• [What is required]:
Produce a verbatim copy of the records, and keep the images out of it.

++++++

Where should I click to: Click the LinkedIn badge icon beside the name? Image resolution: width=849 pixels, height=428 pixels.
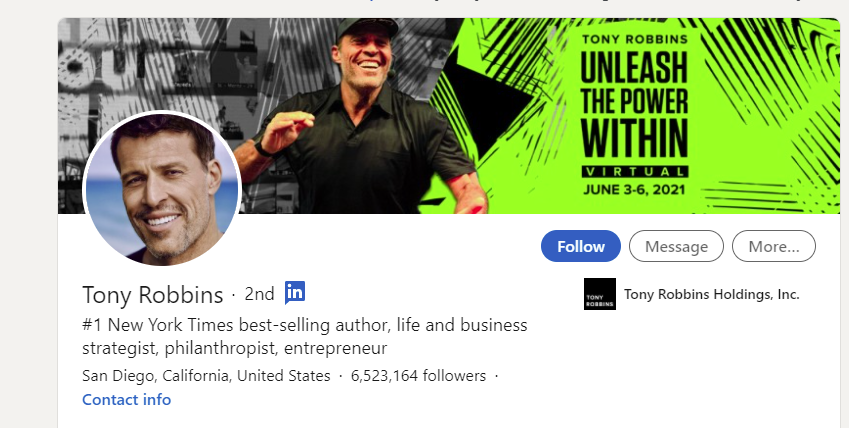point(295,292)
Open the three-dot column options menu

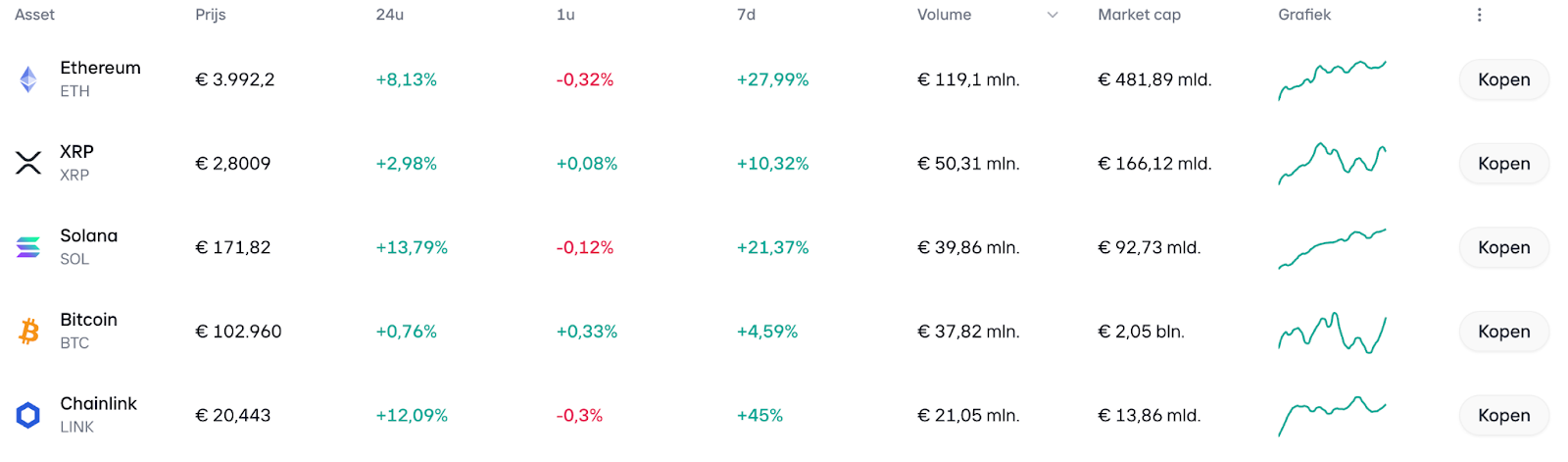tap(1479, 15)
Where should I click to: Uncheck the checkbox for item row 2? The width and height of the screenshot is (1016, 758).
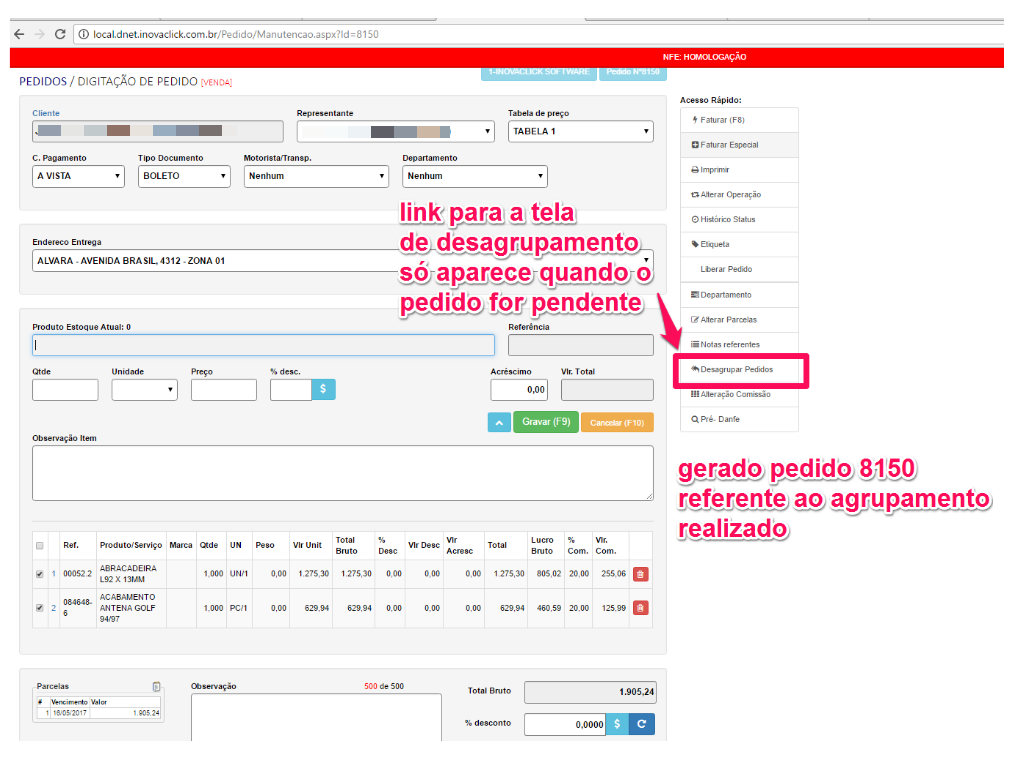coord(40,608)
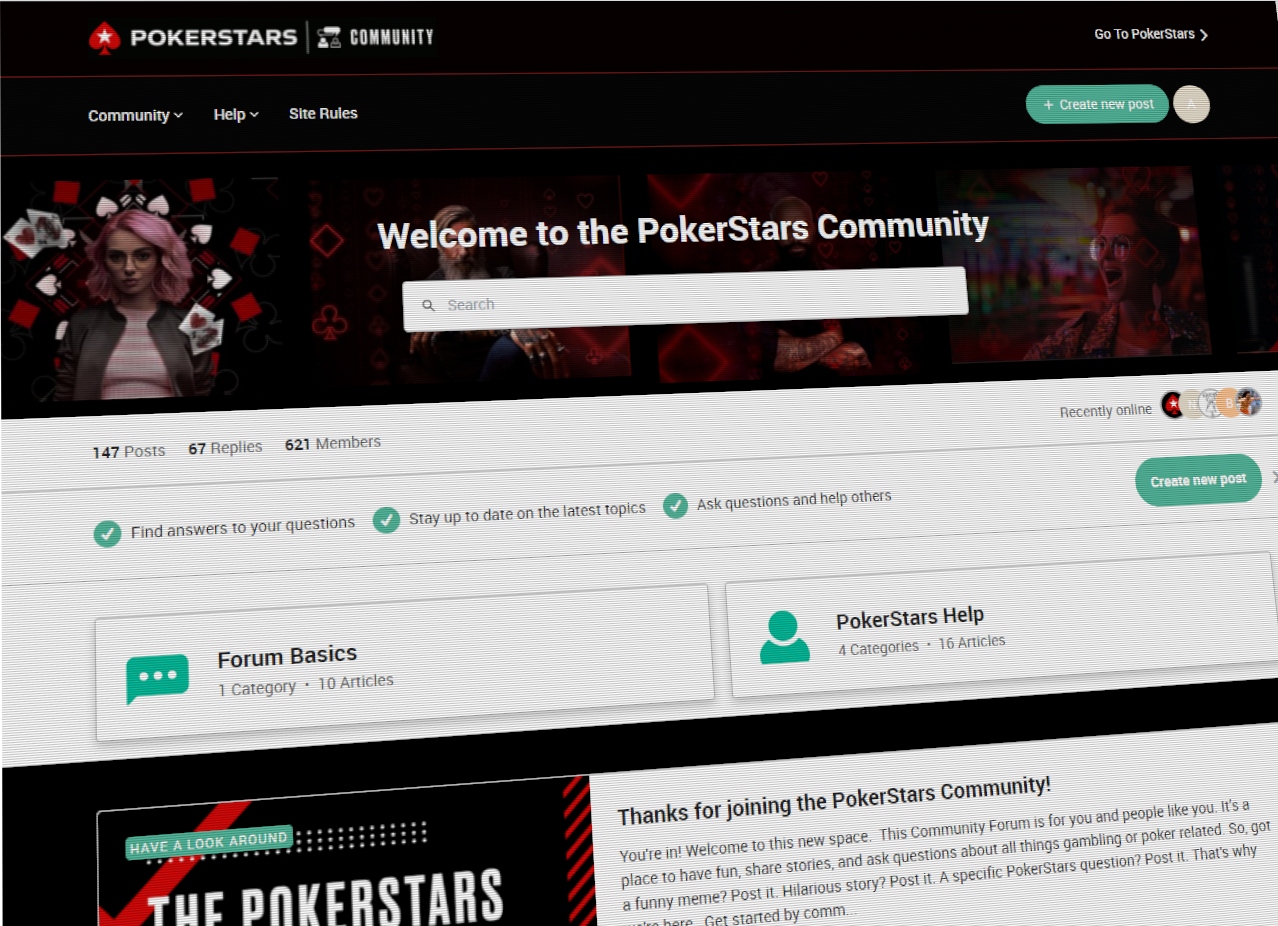Click the Community podium logo icon
Screen dimensions: 1278x926
tap(330, 38)
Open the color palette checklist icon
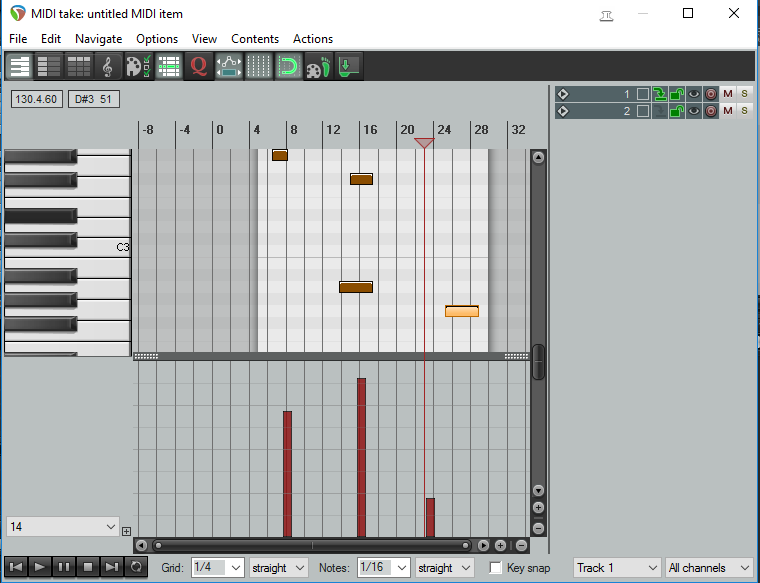 (138, 66)
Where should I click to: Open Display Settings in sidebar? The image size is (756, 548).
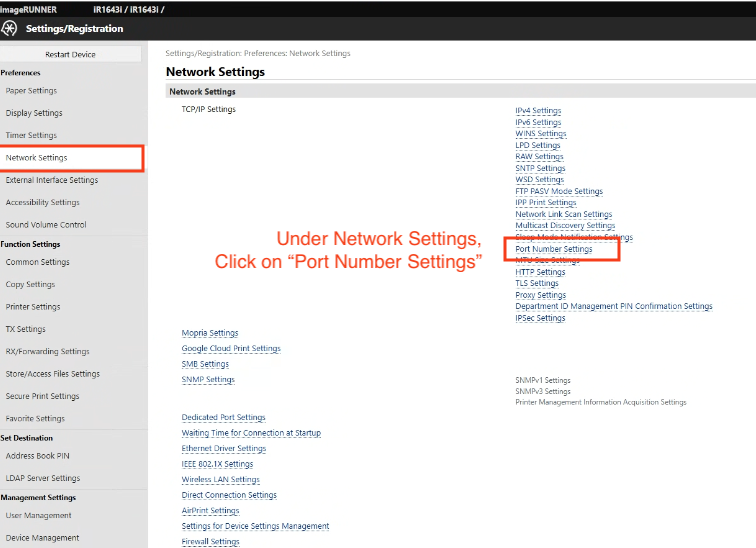[34, 113]
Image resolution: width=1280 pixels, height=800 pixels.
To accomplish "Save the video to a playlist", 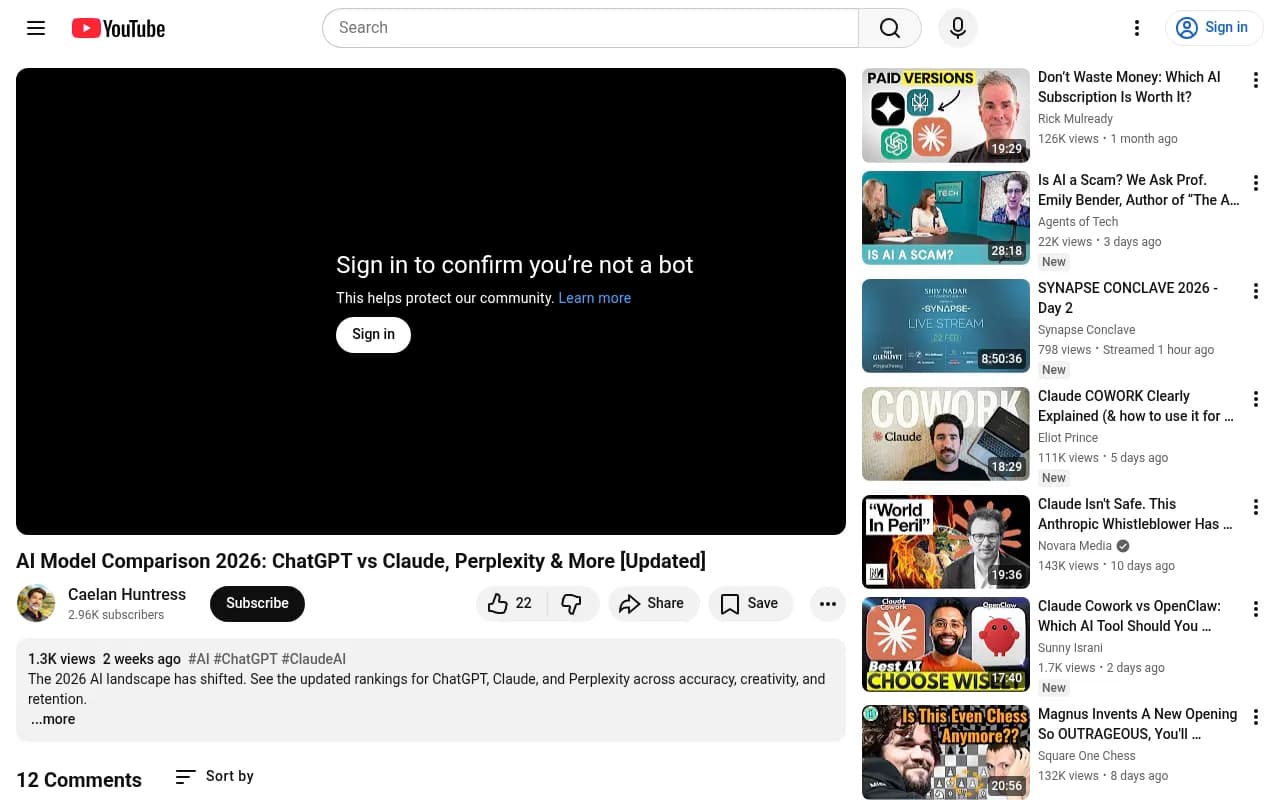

++++++

• [Solution]:
Where should I click to: Click the LinkedIn badge icon beside the name? Image resolution: width=849 pixels, height=428 pixels.
point(295,292)
Open the three-dot column options menu

tap(1479, 15)
Where should I click to: Uncheck the checkbox for item row 2? The width and height of the screenshot is (1016, 758).
coord(40,608)
Click the Community podium logo icon
Screen dimensions: 1278x926
tap(330, 38)
Open the color palette checklist icon
 (138, 66)
Where should I click to: Open Display Settings in sidebar? The image size is (756, 548).
[34, 113]
Image resolution: width=1280 pixels, height=800 pixels.
To accomplish "Save the video to a playlist", 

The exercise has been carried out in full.